_Requests_.
(A) In the excerpt on second derivatives of the Fock and density matrices, which earlier equation is the evaluation of the second derivative of the Fock matrix said to follow?
(B) Which equation numbers appear in the excerpt on second derivatives of the Fock and density matrices?
(C) Carry the excerpt on second derivatives of the Fock and density matrices forward from the end of Eq. (32).

_Text block_.
Evaluation of \(\frac{{d}^{2}{}{}^{\sigma }\mathbf{F}}{d{q}_{1}d{q}_{2}}\) is performed analogously to Eq. (19), albeit with significantly more terms in the resultant expression:

$$\begin{array}{c}\frac{{d}^{2}{}{}^{\sigma }\mathbf{F}}{d{q}_{1}d{q}_{2}}=\frac{{d}^{2}\mathbf{H}}{d{q}_{1}d{q}_{2}}+{\mathbf{J}}^{{q}_{1}{q}_{2}}\left(\mathbf{P}\right)+{\mathbf{J}}^{{q}_{1}}\left(\frac{d\mathbf{P}}{d{q}_{2}}\right)+{\mathbf{J}}^{{q}_{2}}\left(\frac{d\mathbf{P}}{d{q}_{1}}\right)-{\mathbf{K}}^{{q}_{1}{q}_{2}}\left({}{}^{\sigma }\mathbf{P}\right)\\ -{\mathbf{K}}^{{q}_{1}}\left(\frac{d{}{}^{\sigma }\mathbf{P}}{d{q}_{2}}\right)-{\mathbf{K}}^{{q}_{2}}\left(\frac{d{}{}^{\sigma }\mathbf{P}}{d{q}_{1}}\right)+\mathbf{J}\left(\frac{{d}^{2}\mathbf{P}}{d{q}_{1}d{q}_{2}}\right)-\mathbf{K}\left(\frac{{d}^{2}{}{}^{\sigma }\mathbf{P}}{d{q}_{1}d{q}_{2}}\right)\end{array}$$
(31)

Lastly, direct differentiation of the density matrix yields

$$\begin{array}{c}{\left(\frac{{d}^{2}{}{}^{\sigma }\mathbf{P}}{d{q}_{1}d{q}_{2}}\right)}_{\mu \nu }={\sum }_{i\in occ.}{\sum }_{j,k}\left({}{}^{\sigma }{c}_{\mu k}{}{}^{\sigma }{c}_{\nu i}+{}{}^{\sigma }{c}_{\mu i}{}{}^{\sigma }{c}_{\nu k}\right)\left({}{}^{\sigma }{x}_{kj}^{{q}_{2}}{}{}^{\sigma }{x}_{ji}^{{q}_{1}}+{}{}^{\sigma }{x}_{kj}^{{q}_{1}}{}{}^{\sigma }{x}_{ji}^{{q}_{2}}\right)\\ \begin{array}{c}+{\sum }_{i\in occ.}{\sum }_{j\in occ.}{\sum }_{k}{}{}^{\sigma }{c}_{\mu i}{}{}^{\sigma }{c}_{\nu j}\left({}{}^{\sigma }{x}_{ik}^{{q}_{1}}{}{}^{\sigma }{x}_{kj}^{{q}_{2}}+{}{}^{\sigma }{x}_{ik}^{{q}_{2}}{}{}^{\sigma }{x}_{kj}^{{q}_{1}}\right)\\ +{\sum }_{i\in occ.}{\sum }_{j,k}\left({}{}^{\sigma }{c}_{\mu j}{}{}^{\sigma }{c}_{\nu k}+{}{}^{\sigma }{c}_{\mu k}{}{}^{\sigma }{c}_{\nu j}\right){}{}^{\sigma }{x}_{ki}^{{q}_{1}}{}{}^{\sigma }{x}_{ji}^{{q}_{2}}\\ -{\sum }_{i\in occ.}{\sum }_{j\in virt.}\left({}{}^{\sigma }{c}_{\mu j}{}{}^{\sigma }{c}_{\nu i}+{}{}^{\sigma }{c}_{\mu i}{}{}^{\sigma }{c}_{\nu j}\right){}{}^{\sigma }{\gamma }_{ij}^{{q}_{1}{q}_{2}}\end{array}\end{array}$$
(32)

Pointing data for screenshots

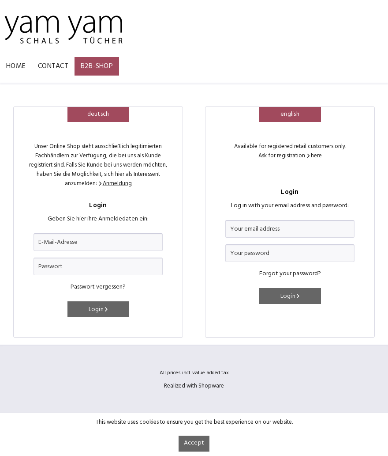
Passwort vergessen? (98, 287)
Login (98, 309)
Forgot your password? (290, 274)
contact (53, 66)
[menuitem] (16, 66)
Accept (194, 443)
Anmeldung (117, 183)
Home (16, 66)
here (316, 155)
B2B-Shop (97, 66)
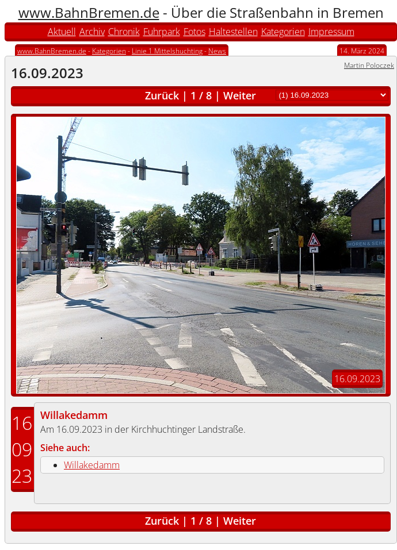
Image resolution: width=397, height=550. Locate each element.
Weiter (239, 95)
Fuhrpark (161, 31)
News (217, 51)
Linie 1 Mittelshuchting (167, 51)
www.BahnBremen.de (88, 12)
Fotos (194, 31)
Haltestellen (233, 31)
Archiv (92, 31)
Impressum (331, 31)
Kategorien (283, 31)
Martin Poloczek (369, 65)
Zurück (162, 95)
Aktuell (62, 31)
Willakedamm (74, 415)
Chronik (124, 31)
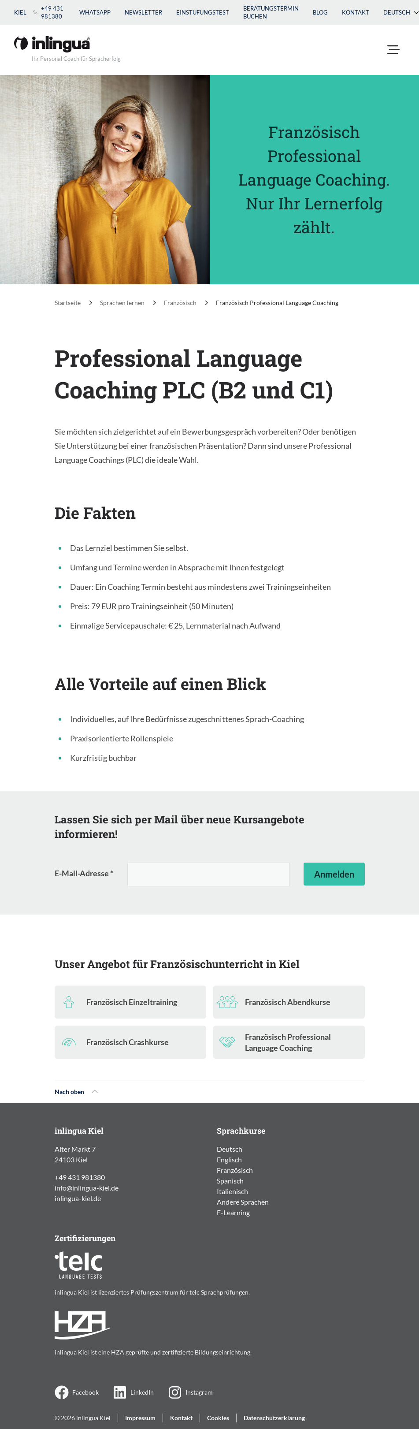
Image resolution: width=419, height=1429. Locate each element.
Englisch (229, 1159)
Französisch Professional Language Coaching (277, 302)
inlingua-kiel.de (78, 1198)
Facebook (77, 1392)
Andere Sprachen (243, 1202)
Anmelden (334, 874)
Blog (320, 12)
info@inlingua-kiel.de (87, 1187)
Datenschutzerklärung (274, 1418)
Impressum (140, 1418)
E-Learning (233, 1212)
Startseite (68, 302)
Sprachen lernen (122, 302)
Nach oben (76, 1091)
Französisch (180, 302)
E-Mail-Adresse (84, 873)
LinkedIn (133, 1392)
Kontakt (355, 12)
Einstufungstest (202, 12)
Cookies (218, 1418)
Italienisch (232, 1191)
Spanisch (230, 1180)
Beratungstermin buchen (271, 12)
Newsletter (143, 12)
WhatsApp (95, 12)
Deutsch (401, 12)
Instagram (190, 1392)
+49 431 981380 (48, 12)
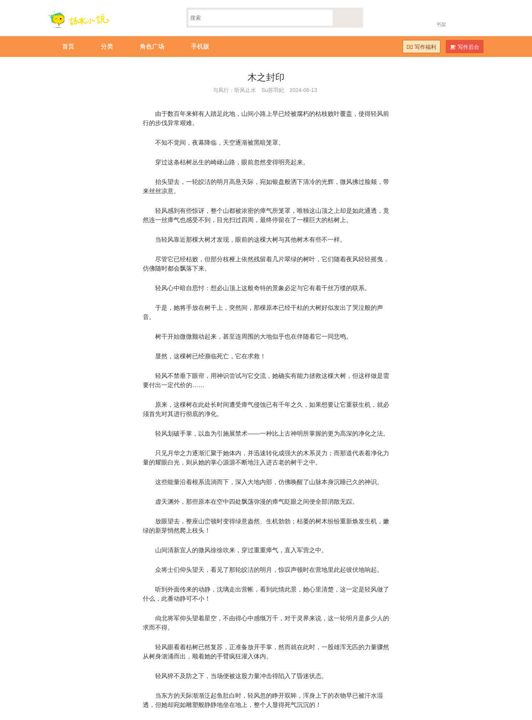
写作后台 (464, 47)
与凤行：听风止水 (234, 90)
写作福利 (421, 47)
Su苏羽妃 (272, 90)
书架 (441, 24)
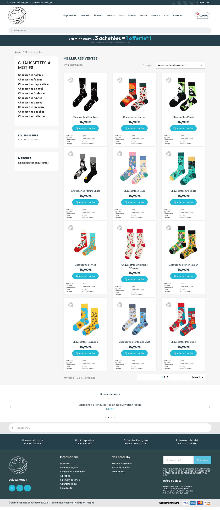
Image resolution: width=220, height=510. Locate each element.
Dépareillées (70, 15)
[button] (10, 407)
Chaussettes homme (30, 75)
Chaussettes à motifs (34, 65)
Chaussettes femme (30, 79)
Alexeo (90, 502)
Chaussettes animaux (31, 107)
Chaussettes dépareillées (33, 84)
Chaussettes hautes (30, 98)
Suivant (198, 377)
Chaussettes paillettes (31, 116)
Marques (24, 158)
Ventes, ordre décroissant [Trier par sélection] (181, 65)
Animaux (156, 15)
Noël (121, 15)
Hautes (132, 15)
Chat (166, 15)
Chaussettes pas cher (31, 111)
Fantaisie (85, 15)
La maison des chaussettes (33, 162)
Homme (98, 15)
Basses (143, 15)
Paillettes (178, 15)
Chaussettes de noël (30, 88)
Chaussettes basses (30, 102)
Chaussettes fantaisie (31, 93)
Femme (111, 15)
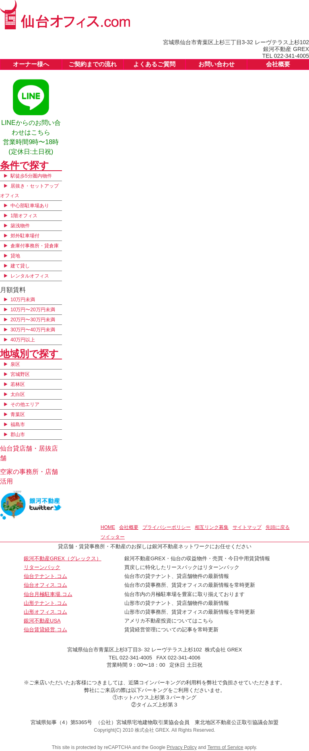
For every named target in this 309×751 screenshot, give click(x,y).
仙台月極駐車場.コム (48, 594)
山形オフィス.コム (45, 612)
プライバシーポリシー (166, 527)
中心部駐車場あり (29, 205)
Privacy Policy (182, 747)
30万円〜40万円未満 (32, 330)
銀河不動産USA (42, 621)
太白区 (17, 394)
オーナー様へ (31, 64)
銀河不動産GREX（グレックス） (62, 558)
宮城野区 (20, 374)
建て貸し (20, 266)
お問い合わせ (216, 64)
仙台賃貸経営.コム (45, 630)
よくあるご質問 (154, 64)
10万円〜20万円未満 (32, 309)
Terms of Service (225, 747)
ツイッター (113, 537)
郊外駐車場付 (24, 236)
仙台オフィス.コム (45, 585)
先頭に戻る (278, 527)
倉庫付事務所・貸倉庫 (34, 246)
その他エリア (24, 404)
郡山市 (17, 434)
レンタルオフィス (29, 276)
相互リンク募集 (212, 527)
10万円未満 (22, 299)
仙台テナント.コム (45, 576)
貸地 (15, 256)
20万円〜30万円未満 (32, 319)
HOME (108, 527)
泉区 (15, 364)
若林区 (17, 384)
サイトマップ (247, 527)
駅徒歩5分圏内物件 (31, 176)
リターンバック (42, 567)
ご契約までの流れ (92, 64)
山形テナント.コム (45, 603)
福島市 (17, 424)
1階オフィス (23, 215)
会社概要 (278, 64)
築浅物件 (20, 226)
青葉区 (17, 414)
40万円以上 (22, 340)
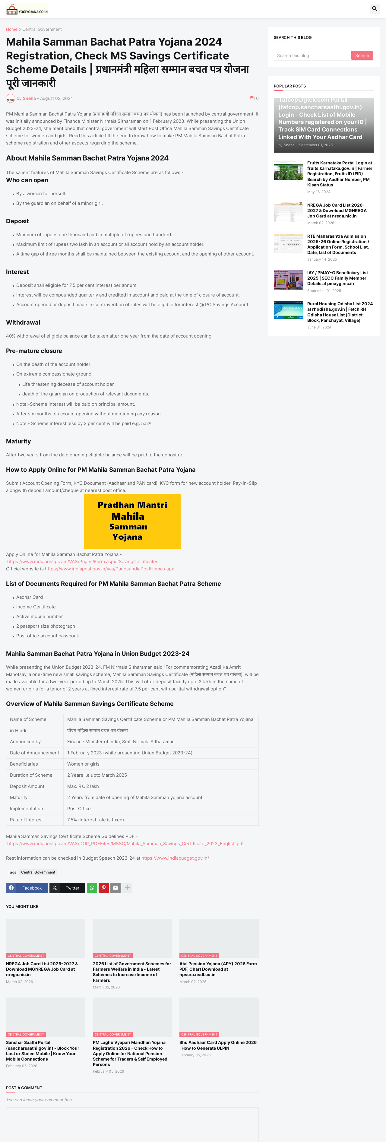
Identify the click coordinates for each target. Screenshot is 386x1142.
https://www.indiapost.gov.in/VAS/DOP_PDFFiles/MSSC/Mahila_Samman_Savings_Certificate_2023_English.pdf (125, 843)
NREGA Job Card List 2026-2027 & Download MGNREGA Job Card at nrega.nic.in (42, 969)
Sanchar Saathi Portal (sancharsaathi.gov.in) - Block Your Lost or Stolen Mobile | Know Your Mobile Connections (42, 1050)
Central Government (42, 29)
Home (11, 29)
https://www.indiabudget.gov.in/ (175, 858)
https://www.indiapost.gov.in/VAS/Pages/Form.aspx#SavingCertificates (82, 561)
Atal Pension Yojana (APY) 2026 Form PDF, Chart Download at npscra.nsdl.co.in (218, 969)
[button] (375, 9)
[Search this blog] (313, 55)
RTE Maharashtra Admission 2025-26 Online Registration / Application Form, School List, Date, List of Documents (338, 244)
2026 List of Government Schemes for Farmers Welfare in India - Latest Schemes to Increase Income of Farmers (132, 972)
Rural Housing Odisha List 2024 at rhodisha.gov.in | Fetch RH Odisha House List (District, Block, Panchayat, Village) (340, 312)
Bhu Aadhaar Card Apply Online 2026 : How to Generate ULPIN (218, 1045)
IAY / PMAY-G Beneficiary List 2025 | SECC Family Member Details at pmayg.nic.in (337, 278)
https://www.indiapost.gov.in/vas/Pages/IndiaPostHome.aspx (109, 569)
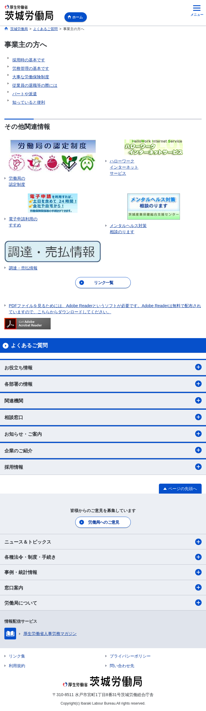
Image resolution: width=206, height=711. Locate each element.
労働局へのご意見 (103, 522)
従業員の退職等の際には (34, 85)
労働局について (103, 602)
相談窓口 (103, 417)
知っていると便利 (28, 102)
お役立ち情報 (103, 367)
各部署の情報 (103, 383)
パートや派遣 (24, 93)
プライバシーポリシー (130, 656)
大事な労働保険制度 (30, 77)
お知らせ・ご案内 (103, 433)
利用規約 (17, 665)
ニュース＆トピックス (103, 542)
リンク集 (17, 656)
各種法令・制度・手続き (103, 557)
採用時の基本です (28, 60)
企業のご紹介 (103, 450)
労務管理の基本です (30, 68)
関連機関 (103, 400)
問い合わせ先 (122, 665)
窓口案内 (103, 587)
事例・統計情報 (103, 572)
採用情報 (103, 466)
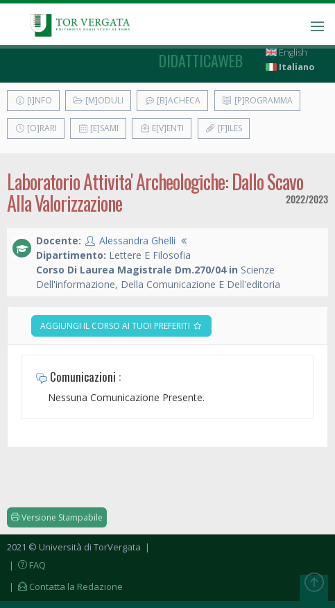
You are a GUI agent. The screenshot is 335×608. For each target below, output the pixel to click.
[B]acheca (172, 100)
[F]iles (223, 128)
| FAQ (26, 565)
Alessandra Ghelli (137, 240)
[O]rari (36, 128)
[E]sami (98, 128)
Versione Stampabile (57, 517)
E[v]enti (161, 128)
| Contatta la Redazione (65, 586)
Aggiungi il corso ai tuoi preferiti (121, 326)
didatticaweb (201, 60)
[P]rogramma (257, 100)
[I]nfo (33, 100)
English (286, 52)
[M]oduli (98, 100)
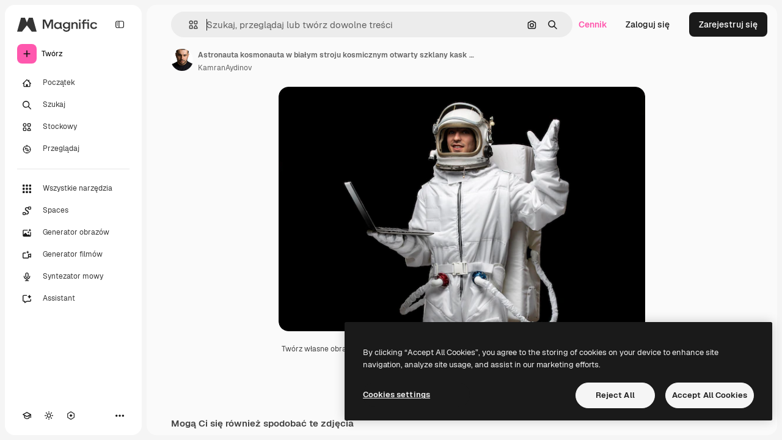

_Answers per task_.
(A) Eq. (19)

(B) (19), (31), (32)

(C)
Since the first three terms in \({\left(\frac{{d}^{2}{}{}^{\sigma }\mathbf{P}}{d{q}_{1}d{q}_{2}}\right)}_{\mu \nu }\) are independent of the second-order coefficients, we define

$${}^{\sigma }{{\varvec{\uprho}}}_{\mu \nu }^{{q}_{1}{q}_{2}} =-{\sum }_{i\in occ.}{\sum }_{j\in virt.}\left({}{}^{\sigma }{c}_{\mu j}{}{}^{\sigma }{c}_{\nu i}+{}{}^{\sigma }{c}_{\mu i}{}{}^{\sigma }{c}_{\nu j}\right){}{}^{\sigma }{\gamma }_{ij}^{{q}_{1}{q}_{2}}$$
(33)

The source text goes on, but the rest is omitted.